• Task objective: In the records that follow, show each line where the word "will" is present.

Stored records
-- Opening Marker --

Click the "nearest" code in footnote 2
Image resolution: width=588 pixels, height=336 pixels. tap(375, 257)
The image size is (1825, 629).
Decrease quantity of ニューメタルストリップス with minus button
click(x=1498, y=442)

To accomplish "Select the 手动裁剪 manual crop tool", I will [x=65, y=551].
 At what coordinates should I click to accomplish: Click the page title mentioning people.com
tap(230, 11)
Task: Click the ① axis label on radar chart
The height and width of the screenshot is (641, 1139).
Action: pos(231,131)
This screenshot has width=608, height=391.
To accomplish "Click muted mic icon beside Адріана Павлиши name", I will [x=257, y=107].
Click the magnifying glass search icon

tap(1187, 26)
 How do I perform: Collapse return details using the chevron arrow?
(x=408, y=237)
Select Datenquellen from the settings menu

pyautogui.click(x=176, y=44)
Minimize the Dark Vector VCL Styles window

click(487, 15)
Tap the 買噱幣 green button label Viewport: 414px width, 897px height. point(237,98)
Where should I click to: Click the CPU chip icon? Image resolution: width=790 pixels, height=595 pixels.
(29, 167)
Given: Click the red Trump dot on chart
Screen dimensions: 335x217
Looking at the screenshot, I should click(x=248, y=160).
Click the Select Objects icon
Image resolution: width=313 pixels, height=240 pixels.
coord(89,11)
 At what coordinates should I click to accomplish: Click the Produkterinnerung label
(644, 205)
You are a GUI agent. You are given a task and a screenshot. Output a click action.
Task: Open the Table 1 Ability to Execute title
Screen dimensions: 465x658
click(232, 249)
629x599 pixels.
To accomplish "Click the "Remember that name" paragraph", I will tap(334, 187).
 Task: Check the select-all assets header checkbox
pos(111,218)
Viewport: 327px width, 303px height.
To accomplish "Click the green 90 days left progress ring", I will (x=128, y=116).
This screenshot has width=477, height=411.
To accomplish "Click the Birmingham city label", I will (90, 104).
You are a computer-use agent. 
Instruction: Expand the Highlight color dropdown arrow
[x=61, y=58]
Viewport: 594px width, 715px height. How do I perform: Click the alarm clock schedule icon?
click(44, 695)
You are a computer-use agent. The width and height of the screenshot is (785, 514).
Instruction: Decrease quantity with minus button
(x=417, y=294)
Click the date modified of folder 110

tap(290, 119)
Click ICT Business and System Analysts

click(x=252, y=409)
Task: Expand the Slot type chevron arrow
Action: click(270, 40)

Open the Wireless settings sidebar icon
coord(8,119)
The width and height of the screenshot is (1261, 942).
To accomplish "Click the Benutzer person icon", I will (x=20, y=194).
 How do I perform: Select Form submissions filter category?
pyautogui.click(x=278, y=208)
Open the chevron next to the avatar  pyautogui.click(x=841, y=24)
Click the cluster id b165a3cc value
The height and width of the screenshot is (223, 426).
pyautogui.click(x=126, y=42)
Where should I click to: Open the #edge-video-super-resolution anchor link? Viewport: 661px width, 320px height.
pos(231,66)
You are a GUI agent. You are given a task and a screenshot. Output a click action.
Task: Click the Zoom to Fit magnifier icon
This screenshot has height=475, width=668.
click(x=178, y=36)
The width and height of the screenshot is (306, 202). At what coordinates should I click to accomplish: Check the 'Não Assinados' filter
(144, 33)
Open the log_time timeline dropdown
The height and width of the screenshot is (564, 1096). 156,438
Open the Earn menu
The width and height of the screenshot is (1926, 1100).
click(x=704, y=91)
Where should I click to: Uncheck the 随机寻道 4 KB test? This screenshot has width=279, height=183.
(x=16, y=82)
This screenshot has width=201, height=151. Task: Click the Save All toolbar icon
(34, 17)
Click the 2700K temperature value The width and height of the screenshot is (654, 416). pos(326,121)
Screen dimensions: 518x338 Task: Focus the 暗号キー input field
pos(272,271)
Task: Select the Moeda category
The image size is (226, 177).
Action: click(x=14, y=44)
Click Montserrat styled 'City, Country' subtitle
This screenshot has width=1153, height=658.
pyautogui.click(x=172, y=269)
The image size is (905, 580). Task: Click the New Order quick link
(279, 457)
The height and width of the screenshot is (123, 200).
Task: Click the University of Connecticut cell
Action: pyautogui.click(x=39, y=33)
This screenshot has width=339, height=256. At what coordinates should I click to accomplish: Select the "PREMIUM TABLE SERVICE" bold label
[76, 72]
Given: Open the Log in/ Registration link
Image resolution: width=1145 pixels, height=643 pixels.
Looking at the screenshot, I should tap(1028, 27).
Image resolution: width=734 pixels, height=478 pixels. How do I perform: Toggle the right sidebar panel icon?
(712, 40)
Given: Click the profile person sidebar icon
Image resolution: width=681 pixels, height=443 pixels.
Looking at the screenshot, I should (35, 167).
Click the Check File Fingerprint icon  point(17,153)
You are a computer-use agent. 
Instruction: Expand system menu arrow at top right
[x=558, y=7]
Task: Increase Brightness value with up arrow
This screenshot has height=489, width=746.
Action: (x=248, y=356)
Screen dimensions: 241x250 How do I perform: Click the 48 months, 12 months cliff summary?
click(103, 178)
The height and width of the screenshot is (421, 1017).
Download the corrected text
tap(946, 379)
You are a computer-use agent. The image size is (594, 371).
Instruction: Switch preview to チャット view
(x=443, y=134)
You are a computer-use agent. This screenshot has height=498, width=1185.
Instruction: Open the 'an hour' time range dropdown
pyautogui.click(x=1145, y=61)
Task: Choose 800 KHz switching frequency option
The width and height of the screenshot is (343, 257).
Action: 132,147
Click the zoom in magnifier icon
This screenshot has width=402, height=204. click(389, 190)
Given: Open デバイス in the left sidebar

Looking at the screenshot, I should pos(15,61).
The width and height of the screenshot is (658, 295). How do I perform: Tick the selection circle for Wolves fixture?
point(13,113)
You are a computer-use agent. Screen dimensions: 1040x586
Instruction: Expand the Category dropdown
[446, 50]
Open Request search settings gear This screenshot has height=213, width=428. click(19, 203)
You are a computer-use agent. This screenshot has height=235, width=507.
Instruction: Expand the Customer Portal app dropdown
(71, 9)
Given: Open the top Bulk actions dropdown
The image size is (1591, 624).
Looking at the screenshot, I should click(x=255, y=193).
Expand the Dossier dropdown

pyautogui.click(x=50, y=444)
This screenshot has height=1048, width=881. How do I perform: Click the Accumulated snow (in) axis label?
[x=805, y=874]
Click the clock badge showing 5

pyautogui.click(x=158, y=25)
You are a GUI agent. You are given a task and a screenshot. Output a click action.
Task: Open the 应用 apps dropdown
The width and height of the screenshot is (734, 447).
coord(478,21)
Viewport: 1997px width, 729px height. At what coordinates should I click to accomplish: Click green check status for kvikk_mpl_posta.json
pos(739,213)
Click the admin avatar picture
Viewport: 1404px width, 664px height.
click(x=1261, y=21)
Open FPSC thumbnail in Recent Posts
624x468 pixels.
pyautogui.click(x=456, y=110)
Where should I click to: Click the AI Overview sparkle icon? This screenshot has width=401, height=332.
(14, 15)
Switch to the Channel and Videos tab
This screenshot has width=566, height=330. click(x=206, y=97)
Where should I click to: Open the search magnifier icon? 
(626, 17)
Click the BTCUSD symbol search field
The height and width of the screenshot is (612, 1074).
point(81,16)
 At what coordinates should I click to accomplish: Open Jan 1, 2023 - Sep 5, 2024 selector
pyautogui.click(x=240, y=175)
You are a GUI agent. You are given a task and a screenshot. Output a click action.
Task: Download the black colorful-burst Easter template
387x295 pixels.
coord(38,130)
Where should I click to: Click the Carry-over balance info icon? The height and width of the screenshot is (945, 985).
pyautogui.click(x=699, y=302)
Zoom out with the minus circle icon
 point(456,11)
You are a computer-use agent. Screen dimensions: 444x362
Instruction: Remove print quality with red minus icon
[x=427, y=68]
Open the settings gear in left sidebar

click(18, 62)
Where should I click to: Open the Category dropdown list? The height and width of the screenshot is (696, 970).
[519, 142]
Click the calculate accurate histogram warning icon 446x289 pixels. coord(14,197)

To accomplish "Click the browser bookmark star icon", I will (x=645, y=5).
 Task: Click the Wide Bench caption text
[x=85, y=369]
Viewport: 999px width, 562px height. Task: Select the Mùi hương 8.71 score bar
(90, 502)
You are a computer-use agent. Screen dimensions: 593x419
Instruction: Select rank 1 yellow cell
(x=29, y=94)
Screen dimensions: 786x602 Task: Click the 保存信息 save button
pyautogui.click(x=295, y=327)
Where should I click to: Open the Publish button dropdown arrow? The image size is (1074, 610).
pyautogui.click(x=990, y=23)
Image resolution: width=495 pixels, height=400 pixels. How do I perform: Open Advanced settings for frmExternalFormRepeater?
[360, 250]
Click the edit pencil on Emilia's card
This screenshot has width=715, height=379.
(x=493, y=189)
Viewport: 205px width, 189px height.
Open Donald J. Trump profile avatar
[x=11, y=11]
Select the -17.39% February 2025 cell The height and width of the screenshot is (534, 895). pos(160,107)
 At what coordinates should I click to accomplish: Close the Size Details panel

-- Closing Marker --

• Exercise output:
To accomplish "Select the 手动裁剪 manual crop tool", I will [x=65, y=551].
To accomplish "Click muted mic icon beside Адріана Павлиши name", I will [x=257, y=107].
To accomplish "Click the "Remember that name" paragraph", I will tap(334, 187).
To accomplish "Click the green 90 days left progress ring", I will (x=128, y=116).
To accomplish "Click the Birmingham city label", I will (90, 104).
To accomplish "Click the Benutzer person icon", I will (x=20, y=194).
To accomplish "Click the browser bookmark star icon", I will (x=645, y=5).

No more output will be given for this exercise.